Zoals ter zitting namens verweerder is verklaard geldt als algemene voorziening hier de gemeentelijke regeling op grond waarvan verzoekster een financiële compensatie kan krijgen van € 12,50 per uur als zij gebruik maakt van (private) schoonmaakondersteuning. Deze laatste geldt, aldus verweerder, zelf niet als algemene voorziening.
6.
De voorzieningenrechter is voorshands van oordeel dat genoemde regeling niet als een algemene voorziening kan worden gekwalificeerd. Uit het bepaalde in de artikelen 2.1.2 tweede lid onder e en 2.2.3 van de Wmo 2015 vloeit voort dat eerst van een algemene voorziening kan worden gesproken wanneer het een voorziening betreft die door of in opdracht van de gemeentelijke overheid is getroffen en die voorziet in activiteiten of leveren van diensten gericht op maatschappelijke ondersteuning. Het louter bieden van een beperkte financiële compensatie als hier aan de orde voldoet daar niet aan. Nu verzoekster onbetwist is aangewezen op schoonmaakondersteuning omdat zij beperkt is bij het voeren van de huishouding had verweerder dus niet kunnen volstaan moet de verwijzing naar de private schoonmaakondersteuning en bieden van de beperkte financiële compensatie. Daar komt nog bij dat de financiële lasten voor verzoekster hierdoor meer dan verdubbeld worden. Verzoekster had een uur huishoudelijke hulp per week op grond van de Wmo 2007. Daarvoor was verzoekster een eigen bijdrage van laatstelijk € 19 per maand verschuldigd.

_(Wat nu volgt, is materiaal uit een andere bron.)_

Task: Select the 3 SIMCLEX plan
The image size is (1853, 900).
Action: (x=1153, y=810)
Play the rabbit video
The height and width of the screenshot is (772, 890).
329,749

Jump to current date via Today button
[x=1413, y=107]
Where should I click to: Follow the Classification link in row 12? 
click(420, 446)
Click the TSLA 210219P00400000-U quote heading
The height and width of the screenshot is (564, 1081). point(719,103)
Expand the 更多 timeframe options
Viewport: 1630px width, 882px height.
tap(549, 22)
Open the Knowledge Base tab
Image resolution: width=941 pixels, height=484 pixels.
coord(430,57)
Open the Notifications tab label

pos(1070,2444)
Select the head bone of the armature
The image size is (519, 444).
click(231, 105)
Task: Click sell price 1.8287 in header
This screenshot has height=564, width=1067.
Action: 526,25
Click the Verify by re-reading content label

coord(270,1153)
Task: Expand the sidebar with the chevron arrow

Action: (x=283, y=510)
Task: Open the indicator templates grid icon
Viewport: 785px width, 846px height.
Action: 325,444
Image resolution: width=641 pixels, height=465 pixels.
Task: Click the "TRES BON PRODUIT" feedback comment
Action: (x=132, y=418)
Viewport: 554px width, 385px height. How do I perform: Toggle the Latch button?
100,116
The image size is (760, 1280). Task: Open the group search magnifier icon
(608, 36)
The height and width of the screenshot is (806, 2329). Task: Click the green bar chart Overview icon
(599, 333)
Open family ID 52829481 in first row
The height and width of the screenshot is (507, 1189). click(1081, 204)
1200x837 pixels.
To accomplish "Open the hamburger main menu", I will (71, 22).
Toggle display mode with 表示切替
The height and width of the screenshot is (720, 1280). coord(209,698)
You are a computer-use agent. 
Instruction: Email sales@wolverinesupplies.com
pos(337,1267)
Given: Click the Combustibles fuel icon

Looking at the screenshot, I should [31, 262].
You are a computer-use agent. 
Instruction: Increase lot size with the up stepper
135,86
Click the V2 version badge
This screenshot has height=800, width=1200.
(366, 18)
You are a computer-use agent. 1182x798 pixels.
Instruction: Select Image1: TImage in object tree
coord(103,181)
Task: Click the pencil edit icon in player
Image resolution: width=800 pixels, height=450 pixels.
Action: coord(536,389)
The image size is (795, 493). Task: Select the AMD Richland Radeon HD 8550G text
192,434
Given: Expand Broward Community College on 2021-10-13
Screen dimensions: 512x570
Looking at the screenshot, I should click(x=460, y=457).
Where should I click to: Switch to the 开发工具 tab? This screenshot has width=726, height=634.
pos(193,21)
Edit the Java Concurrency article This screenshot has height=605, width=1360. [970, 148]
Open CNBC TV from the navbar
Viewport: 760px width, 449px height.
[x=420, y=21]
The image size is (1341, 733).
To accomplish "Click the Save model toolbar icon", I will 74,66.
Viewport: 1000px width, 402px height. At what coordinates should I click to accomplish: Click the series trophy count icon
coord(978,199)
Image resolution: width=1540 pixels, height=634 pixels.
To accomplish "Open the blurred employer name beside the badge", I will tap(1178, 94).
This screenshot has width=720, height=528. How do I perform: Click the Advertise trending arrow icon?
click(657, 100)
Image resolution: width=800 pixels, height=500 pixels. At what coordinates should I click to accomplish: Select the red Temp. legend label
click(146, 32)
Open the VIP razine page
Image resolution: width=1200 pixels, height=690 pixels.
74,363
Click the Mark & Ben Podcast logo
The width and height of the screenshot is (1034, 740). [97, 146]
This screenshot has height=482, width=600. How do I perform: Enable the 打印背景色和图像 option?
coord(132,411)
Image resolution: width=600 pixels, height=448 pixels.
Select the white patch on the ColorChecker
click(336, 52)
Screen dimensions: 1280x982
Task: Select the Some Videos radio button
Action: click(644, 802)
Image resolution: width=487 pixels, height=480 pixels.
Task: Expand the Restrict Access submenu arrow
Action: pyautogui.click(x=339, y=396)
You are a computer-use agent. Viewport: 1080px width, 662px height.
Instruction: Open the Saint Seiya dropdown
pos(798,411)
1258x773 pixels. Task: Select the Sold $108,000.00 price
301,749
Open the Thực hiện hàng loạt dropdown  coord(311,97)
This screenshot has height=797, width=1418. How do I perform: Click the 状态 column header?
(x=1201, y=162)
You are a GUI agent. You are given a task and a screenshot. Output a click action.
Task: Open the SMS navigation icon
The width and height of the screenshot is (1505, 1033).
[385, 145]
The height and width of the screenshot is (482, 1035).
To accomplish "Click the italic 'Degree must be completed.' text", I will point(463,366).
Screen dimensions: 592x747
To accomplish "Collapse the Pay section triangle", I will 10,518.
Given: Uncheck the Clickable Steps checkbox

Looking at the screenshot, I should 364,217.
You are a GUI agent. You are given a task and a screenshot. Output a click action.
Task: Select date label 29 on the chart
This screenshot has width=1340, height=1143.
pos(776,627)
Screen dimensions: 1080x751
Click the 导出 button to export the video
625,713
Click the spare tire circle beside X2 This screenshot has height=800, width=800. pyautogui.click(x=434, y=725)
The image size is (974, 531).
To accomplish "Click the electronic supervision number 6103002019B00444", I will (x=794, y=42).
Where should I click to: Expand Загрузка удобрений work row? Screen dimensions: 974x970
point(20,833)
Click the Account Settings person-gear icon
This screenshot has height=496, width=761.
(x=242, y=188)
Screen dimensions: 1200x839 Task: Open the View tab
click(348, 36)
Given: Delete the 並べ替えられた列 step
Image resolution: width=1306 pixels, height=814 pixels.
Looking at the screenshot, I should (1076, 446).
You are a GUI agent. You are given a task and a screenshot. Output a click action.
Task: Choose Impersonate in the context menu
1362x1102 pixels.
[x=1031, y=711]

Met de private schoonmaakondersteuning blijft er voor verzoekster een bedrag van € 10 per uur over zodat zij ongeveer € 40 per maand kwijt zal zijn. Het voorgaande betekent dat de voorzieningenrechter van oordeel is dat verweerder met de verwijzing naar de schoonmaakondersteuning en het aanbieden van meergenoemde financiële vergoeding onvoldoende de compensatieplicht in acht heeft genomen, zoals die ook uitgangspunt is van de Wmo 2015.
De vraag of een door de gemeente vastgesteld beleid redelijk is, dient als uitgangspunt de compensatieplicht te hebben. Het beleid van verweerder voldoet hier niet aan, zeker nu dit leidt tot aanzienlijk hogere kosten voor verzoekster. Dit betekent dat verweerder in strijd heeft gehandeld met de uit de Wmo 2015 voortvloeiende verplichting verzoekster maatschappelijke ondersteuning te verlenen.
7. De voorzieningenrechter wijst het verzoek toe en treft de voorlopige voorziening dat het bestreden besluit wordt geschorst tot zes weken na verzending van de beslissing op bezwaar. Dit betekent dat verzoekster met onmiddellijke ingang aanspraak heeft op de voorziening huishoudelijke hulp ter hoogte van de indicatie zoals die voor het primaire besluit was toegekend.
8. Omdat de voorzieningenrechter het verzoek toewijst, bepaalt de voorzieningenrechter dat verweerder aan verzoekster het door haar betaalde griffierecht vergoedt.